25 Years in Marketing Taught Me This: Never Stop Being Curious

What’s the one thing I would never give up in life?

25 years in this marketing game, nearly all of it in a director role or higher, eleven years and counting as an entrepreneur, 9.5 years of that in an agency model with consistent margins over 40%, and the last couple of years back to a solo consultant. Three college degrees, numerous entrepreneur programs, continuing education, and uncredited classes.

So what has given me an incredibly exciting and fulfilling journey over all these years?

Childlike wonder, curiosity, and awe.

If you have or spend any time with kids, you observe this behavior constantly.
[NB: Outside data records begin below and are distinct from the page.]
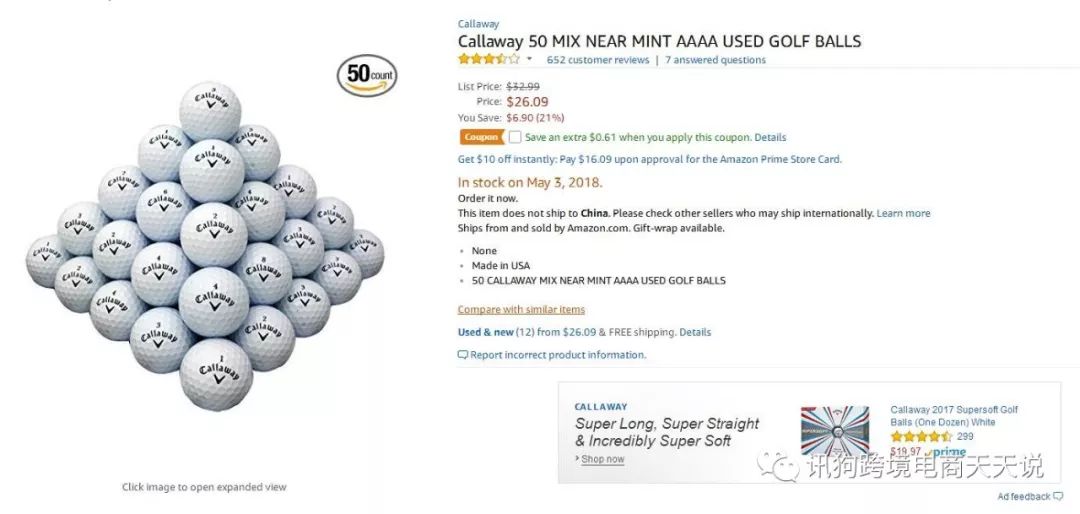
Task: View the 7 answered questions
Action: [715, 60]
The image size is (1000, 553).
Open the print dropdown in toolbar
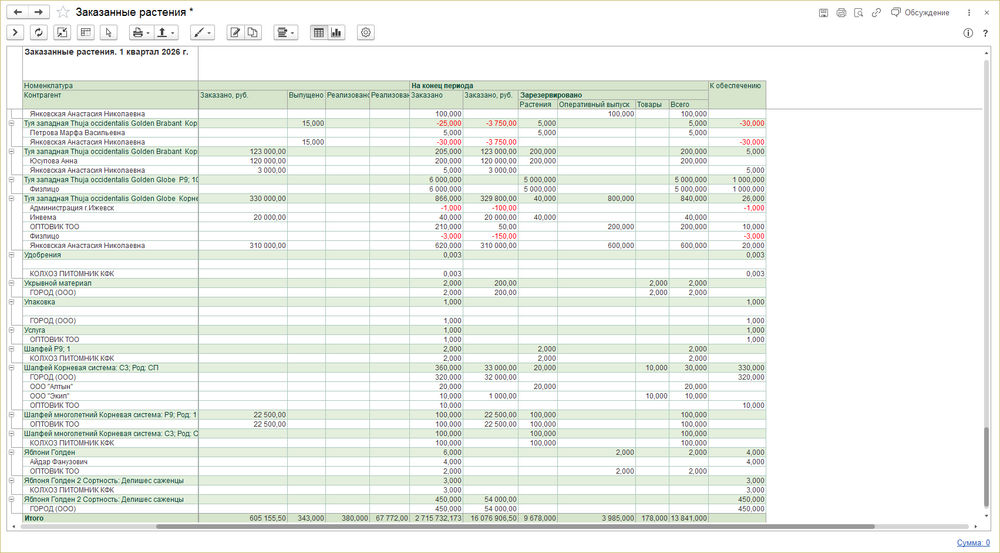pyautogui.click(x=141, y=33)
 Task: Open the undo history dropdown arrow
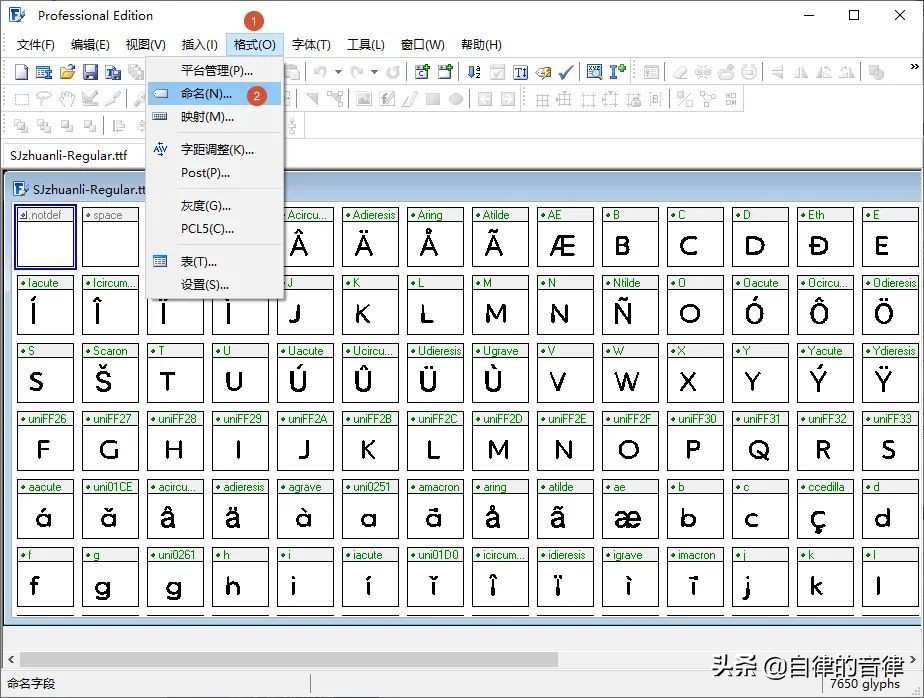pos(338,72)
It’s how kids figure stuff out. It’s how they learn and grow at exceptional rates. Then, over time, we tell them to knock it off and act like a grown-up, as if play is a bad thing. As if curiosity is dangerous. Or, lifelong learning isn’t fun and essential.

Balderdash!

Curiosity and life-long learning, I preach, are the secret to a happy life. It’s like the Japanese word, kaizen. Which means constant improvement, and has been commandeered by the software industry, but we modern philosophers get to use it if we want. Kaizen is wonderful.

Here’s some examples:

Reading books you’ve never read before. Listening to new music, whether it’s old or brand new. Watching films in languages you don’t know, by directors you’ve never heard of. Traveling. Having deep conversations with people you don’t know. Walking around.

These things don’t just make you the most interesting person at the bar. While true, they make you rounded and deep. And curiosity begets more curiosity. But never look at it as work, because once you do, the magic is gone.

Meanwhile, responses like “I don’t know” with the insinuation that you will never know, and learning is something bad. Or, fronting that you do know, because our ego won’t let us tell the truth. I don’t know which is worse; both are dangerous, and the norm.

However, my not knowing something gives us a chance to learn new things. I get super excited about that prospect, and it has served me very well over the years.

I didn’t have to be taught this. In fact, my early education tried to break me of it. They failed. I want to know “why” to the point of being annoying. Unlike your toddler, the constant refrain of “why?” never stopped with me, but I didn’t rely on someone else to give me the answer. I went and searched for it myself, developing strong skills in problem solving, research, interviewing, and exploration. The scientific method is ingrained in my thinking.

I get stoked by the prospect of a new challenge, a brand new book, traveling somewhere foreign, finding a new band, and working on a problem that has yet to be solved. Learning a new technology, or helping explain complex things developed by brilliant people, to us regular folks.

I get goose bumps (which are a legacy of our more furry former iteration).

What brand new experiences or challenges are getting you excited?